Your real identity, who and what you are, is a psychological, philosophical, or religious matter. But as far as the government is concerned, your identity is your SSN, your social security number. I’m reminded of the late 1960s British spy series The Prisoner, which was about a dystopia where names weren’t used, everyone was assigned a number. When the “hero” of the series, played by Patrick McGoohan, is told in the show’s intro that he is Number Six, he protests: “I am not a number, I am a free man!

Considering the ease with which a KGB agent can get an SSN, perhaps the Schultz sisters should regard the ordeal they went through as a badge of honor. But there is no honor in the corruption of the nation’s data.

Just how clean is the SSA’s database? Since SSNs are necessary to legally work, illegal aliens must acquire fraudulent SS cards with fraudulent SSNs. Those bogus SSNs are accepted by the IRS to collect taxes. Do those bogus SSNs end up on other federal databases?

The nation’s data during the Obama administration has been corrupted and stolen.
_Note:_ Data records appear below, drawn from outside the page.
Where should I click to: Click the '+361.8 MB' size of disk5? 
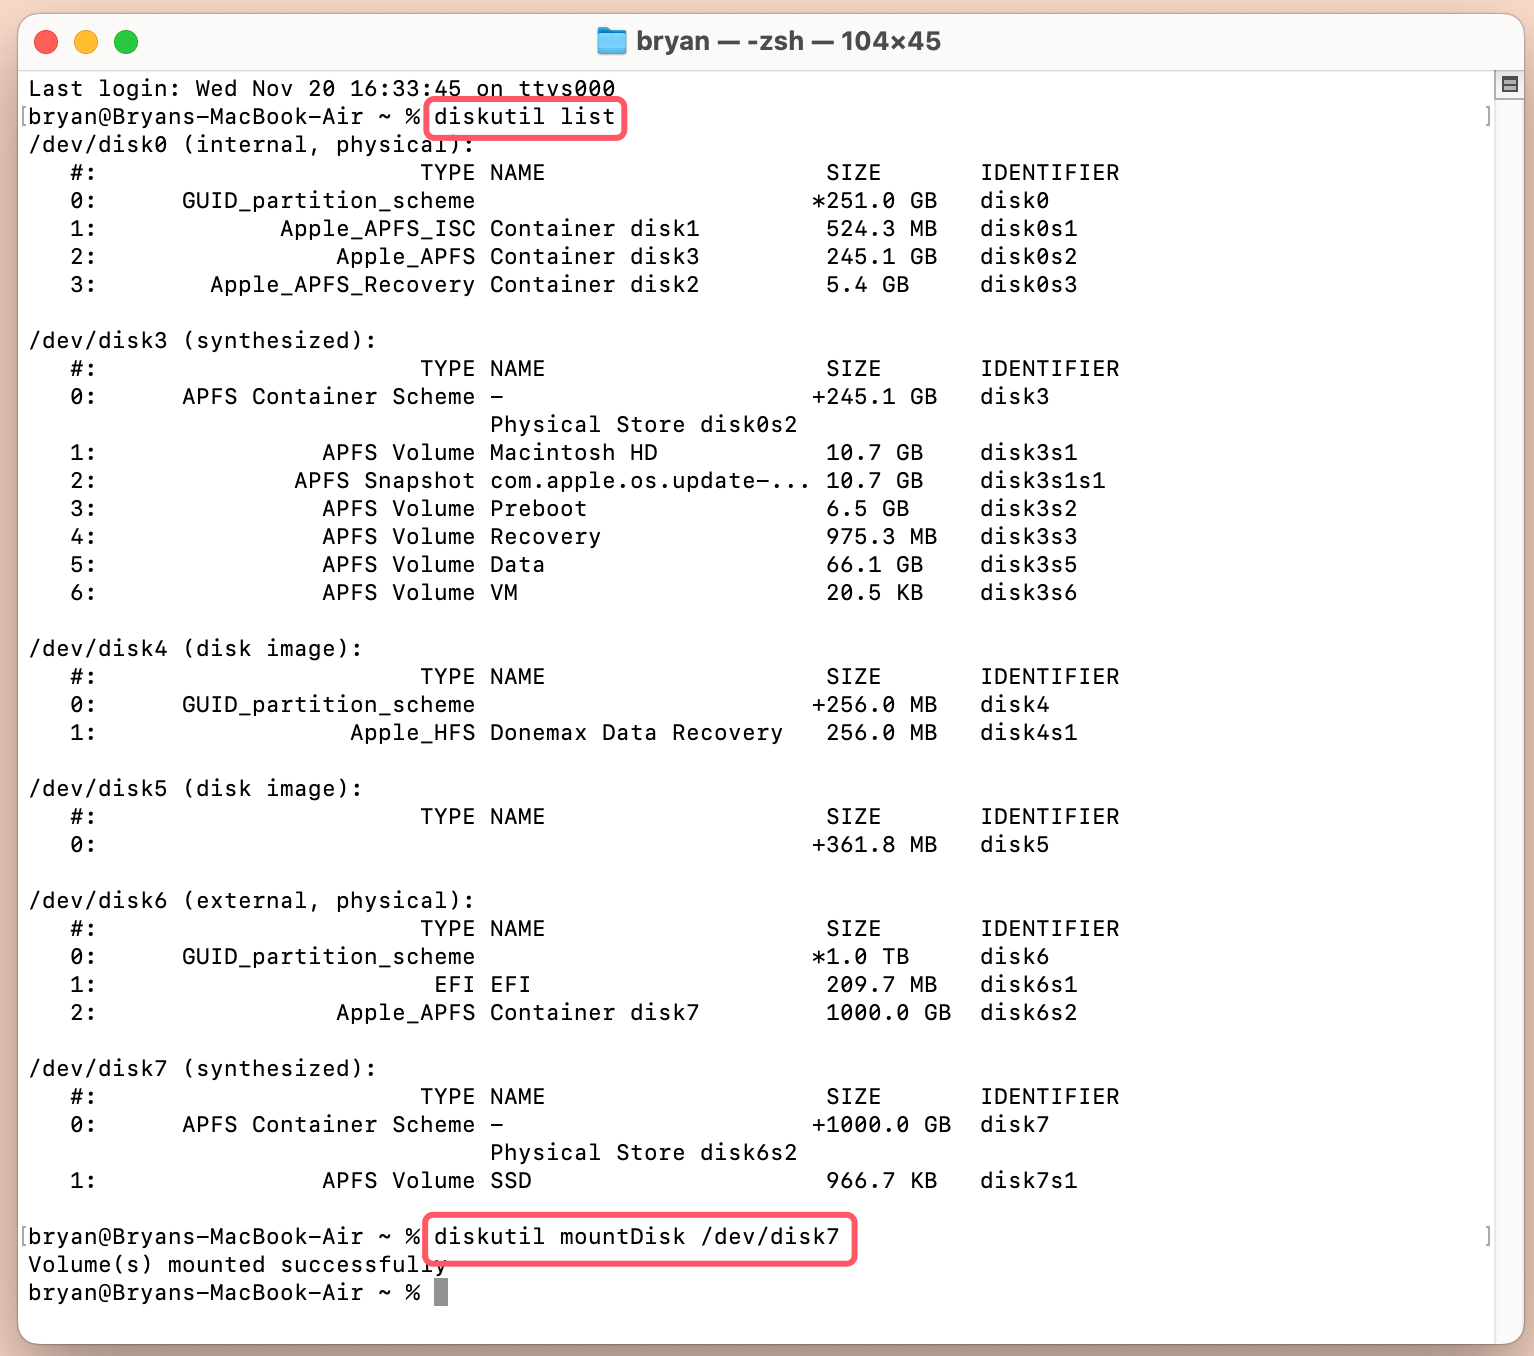[x=874, y=845]
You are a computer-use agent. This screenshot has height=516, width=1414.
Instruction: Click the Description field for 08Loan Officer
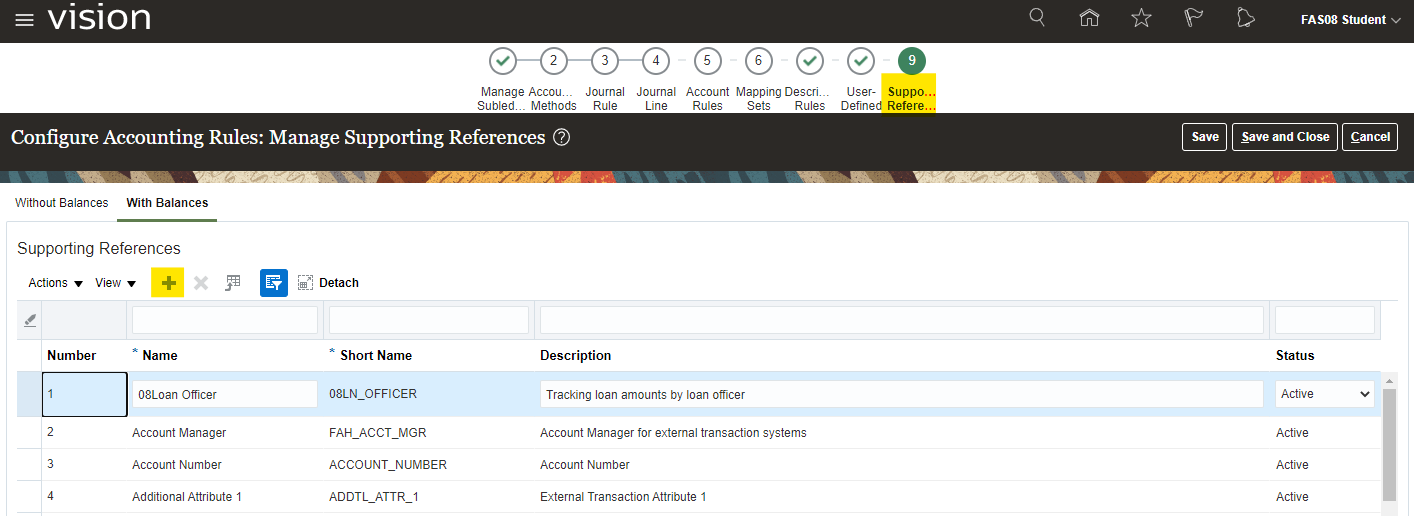pyautogui.click(x=900, y=394)

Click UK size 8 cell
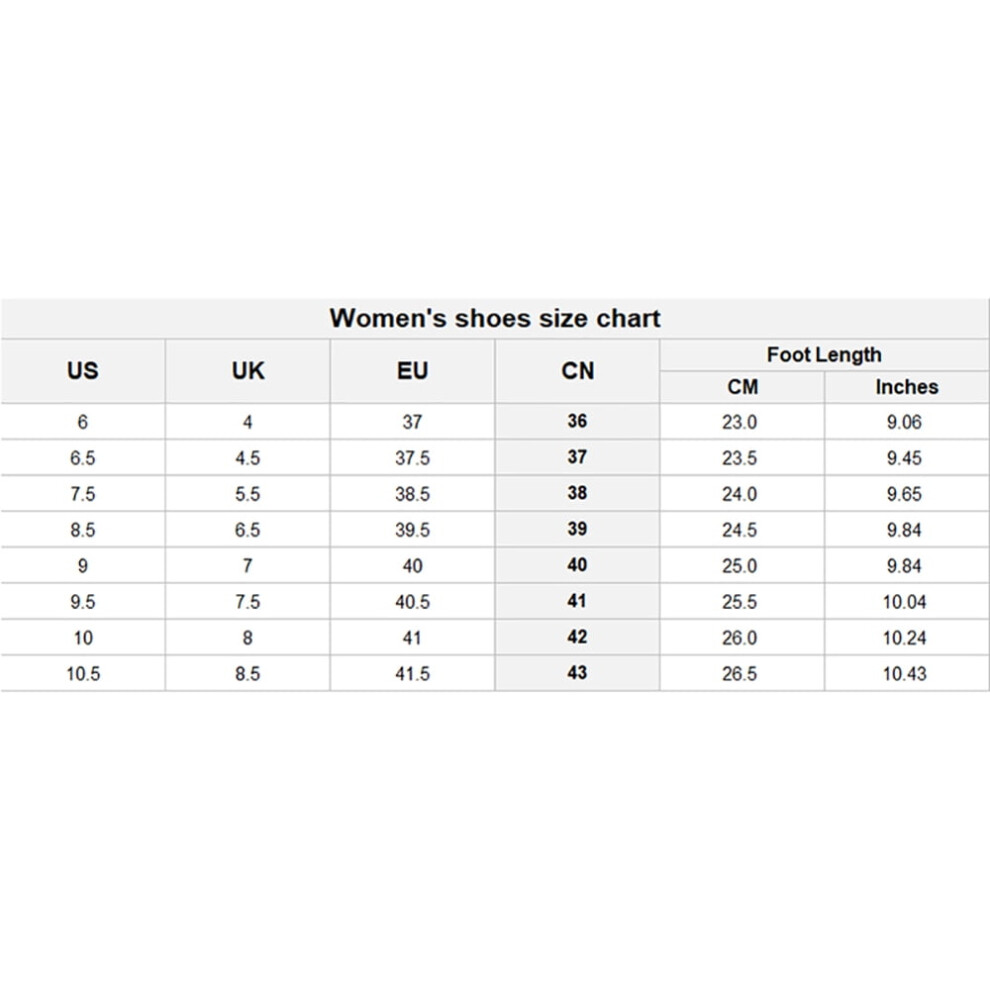point(248,638)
Besides the theft of SSNs, there’s been WikiLeaks, Edward Snowden, and other instances where our data has been compromised. And now we learn that the nation’s number one diplomat for four years operated her own private server, exposing the nation’s data to further theft. This is not only a rap against Mrs. Clinton, but against the Obama administration that should have known and stopped it. The use of a private server alone should be a disqualification from holding any public office. With her mendacious and even flip responses to the media about these issues, Mrs. Clinton has exposed herself as being uniquely unfit to be president.

Like Number Six on ancient British TV, you may object to being a number. But unique IDs, like numbers, are essential to the running of an advanced industrialized nation. We need to start treating such numbers and all the rest of the nation’s data with much more respect and care.

Jon N. Hall is a programmer/analyst from Kansas City.